O Hamas é a ramificação palestina da Irmandade Muçulmana, que é vista como uma ameaça à sobrevivência dos regimes árabes autoritários. A Irmandade é geralmente listada como um grupo “terrorista” por esses regimes, com ligações quase inevitáveis com o ISIS/Daesh. No Egito, diz-se que os dois são a mesma coisa, o que é usado pela comunidade internacional para excluir o movimento da vida política.

Entretanto, o Hamas é uma parte importante da sociedade e da vida política palestinas. Excluí-lo, portanto, representa uma ameaça à estabilidade e é uma incubadora de militância, que afeta o Fatah e seus partidários tanto quanto o Hamas.

A distinção mais importante entre o Hamas e o ISIS/Daesh é a atitude em relação aos seguidores de outras religiões. Quando sua Carta de 1988 foi publicada em seus primórdios, o Hamas usou vocabulário religioso para descrever o conflito com o estado de ocupação. Desde então, isso tem sido usado como uma arma para atacar o movimento. Foram feitas emendas em uma versão de 2017, e o original não é usado como referência por ninguém, exceto, previsivelmente, pelos inimigos do Hamas, que ignoram o documento de 2017 e voltam à versão de 1988.

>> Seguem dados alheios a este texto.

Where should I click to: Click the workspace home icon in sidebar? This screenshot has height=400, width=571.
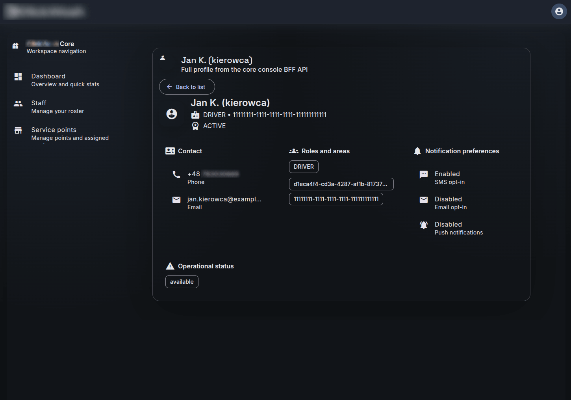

Tanto o Hamas quanto o ISIS/Daesh são designados como “entidades terroristas globais” por vários países, bem como pela UE e, especialmente, pelo principal benfeitor de Israel, os EUA; isso apesar do fato de o Hamas nunca ter realizado nenhuma atividade de resistência em nenhum outro lugar que não fosse a Palestina histórica ocupada pelo Estado sionista. O ISIS/Daesh, como sabemos, opera em vários locais e ataca qualquer um e todos. Parece, portanto, que a inclusão do Hamas nas “listas de terroristas” é mais uma decisão política do que qualquer coisa ligada a questões legais ou de segurança. Deve-se observar que o Hamas foi incluído nessas listas após o 11 de setembro, mas não teve nada a ver com os eventos daquele dia fatídico.

A natureza política da posição adotada contra o Hamas está refletida na decisão do Tribunal Geral da União Europeia, em 17 de dezembro de 2014, de retirá-lo da lista de terroristas. O Tribunal declarou que sua decisão de inclusão na lista em 2003 foi baseada em relatos da mídia e não em evidências sólidas. No entanto, o movimento continua na lista.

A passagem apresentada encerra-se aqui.